BRUSSELS (Reuters) — Climate-change leaders and campaigners worldwide welcomed U.S. President Joe Biden’s move to rejoin the 2015 Paris Agreement but said Washington must also cut emissions and use its influence to encourage other countries to do the same.
In one of his first acts as president, Biden issued an executive order on Wednesday to bring the United States, the world’s second-largest greenhouse gas emitter, back into the global treaty committing nearly 200 countries to halt rising temperatures quickly enough to avoid disastrous climate change.
Washington formally left the Paris accord last year but its role as a heavyweight in global climate negotiations had already stalled with the 2016 election of President Donald Trump.
Trump cast doubt on climate science and asserted that the accord was an economic burden. U.N. climate negotiations have stuttered since then, with multiple summits failing to deliver ambitious action.
“I wouldn’t be surprised if they get a standing ovation just by entering the room,” former U.N. climate chief Christiana Figueres said, referring to a U.S. return to global climate talks. “That doesn’t mean that they will have a standing ovation forever. They have to prove that they are really determined to make the changes that are necessary.”
U.N. Secretary General Antonio Guterres welcomed the U.S. return to the Paris accord but added: “There is a very long way to go. The climate crisis continues to worsen and time is running out to limit temperature rise to 1.5 degrees Celsius and build more climate-resilient societies that help to protect the most vulnerable.”
Climate diplomats said they want to see an ambitious U.S. commitment to cut emissions this decade and a diplomatic push to convince others to follow suit. Top of the list would be China, the world’s biggest polluter, which plans to become carbon neutral by 2060 but has yet to unveil a short-term plan to reduce emissions.

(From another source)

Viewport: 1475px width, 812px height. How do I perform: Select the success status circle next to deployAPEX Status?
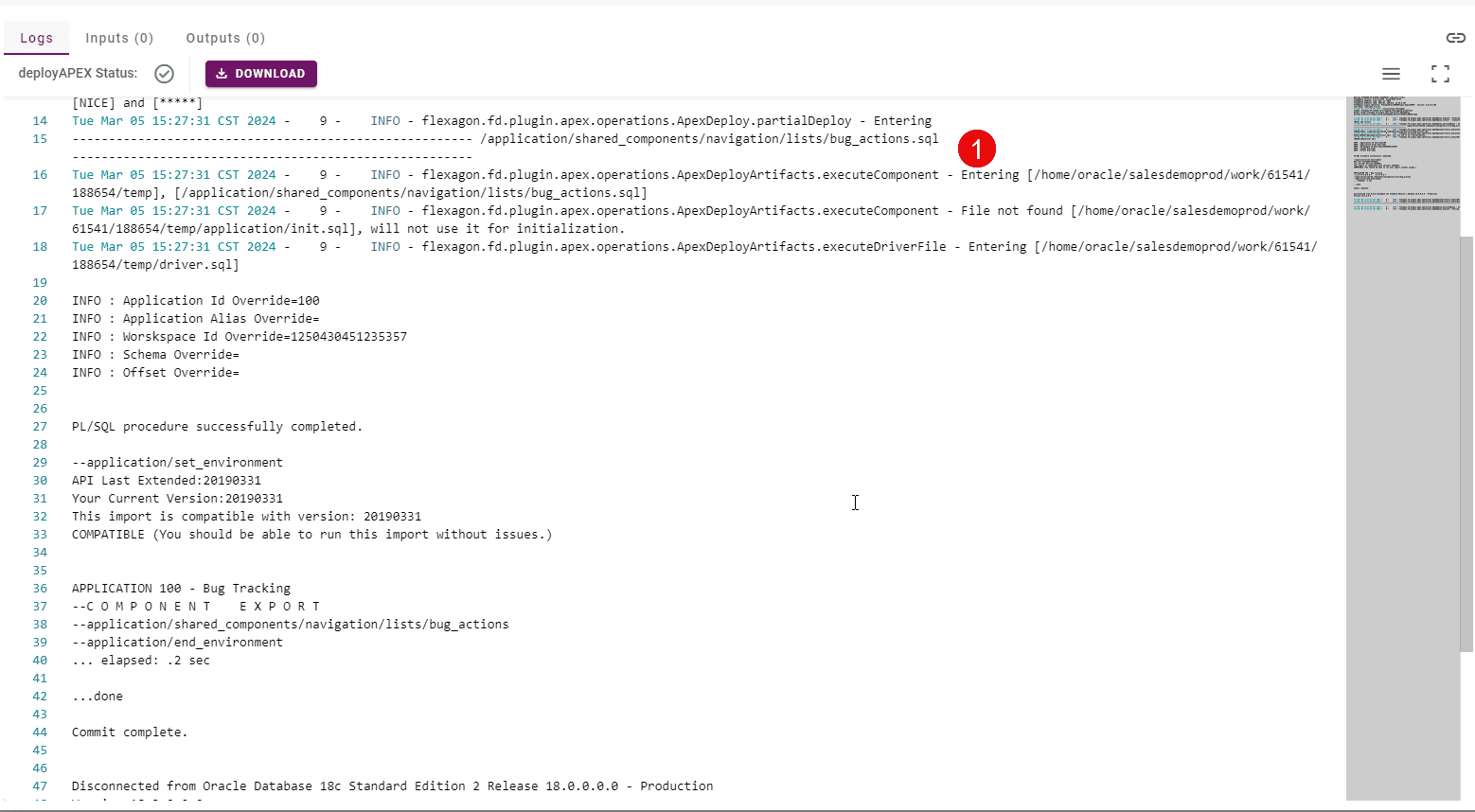coord(164,73)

Climate agreements signed by China and the United States played a big role in securing a deal at the Paris climate talks in 2015.
But during the Trump administration, climate became another source of friction between the world’s two biggest economies, and experts said it was unlikely that their relationship could immediately return to normal.
“A lot has changed since the Obama years that will make the G2 climate relationship under Biden unpredictable,” said Li Shuo, senior climate and energy policy officer for Greenpeace East Asia, referring to the United States and China as the G2.
Li pointed to the rock-bottom U.S.-China relationship and divisive politics that create challenges for climate engagement.
“What remains unchanged is the need for the G2 to move towards the same direction … Now the task is for the pair to switch to high gear, holding each other’s hand or not,” Li said.
CARBON BORDER TAX?
Biden has said he wants to put the United States on track to net zero emissions by 2050 but has yet to detail what regulatory tools he intends to use to achieve that goal.
“One of the core challenges for the administration is going to be reframing this as opportunity for green growth, for jobs – for the kind of things we’ve seen in Europe, which has managed to significantly grow its economy while reducing its carbon emissions,” said Kelley Kizzier, a former European Union climate negotiator, now at the non-profit Environmental Defense Fund.
The EU is already eyeing areas for collaboration.
In June, it will propose a carbon levy on imports of certain polluting goods to protect European industry from cheaper competitors in countries with weak climate policies. Biden pledged in his election campaign to do the same, through “carbon adjustment fees or quotas” at the U.S. border.
Carbon border policies offer “an opportunity to work together to set a global template for such measures,” the EU said in a December memo on its priorities for the new EU relationship with the Biden administration.
Policy analysts say a joint U.S.-EU carbon border measure could drive faster decarbonisation in countries with high-emitting export-oriented sectors – including China, the world’s largest steel producer.
“This is a very important tool in the hands of the EU and the U.S. administration to stimulate global climate action,” said Simone Tagliapietra, research fellow at Brussels-based think tank Bruegel.
Frans Timmermans, the EU climate policy chief, said he would team up with John Kerry, Biden’s international climate envoy, “to convince ever more countries that ambitious climate action is in their best interest.”
But for vulnerable countries grappling with floods, heat waves and droughts made more devastating by climate change, the priority is finance.
Former President Barack Obama’s administration pledged to deliver $3 billion to the U.N. flagship fund to help vulnerable countries fight climate change. Washington has delivered only $1 billion so far.
“President Biden should fulfil the remaining pledge,” said Tanguy Gahouma-Bekale, chair of the African Group of Negotiators in global climate talks.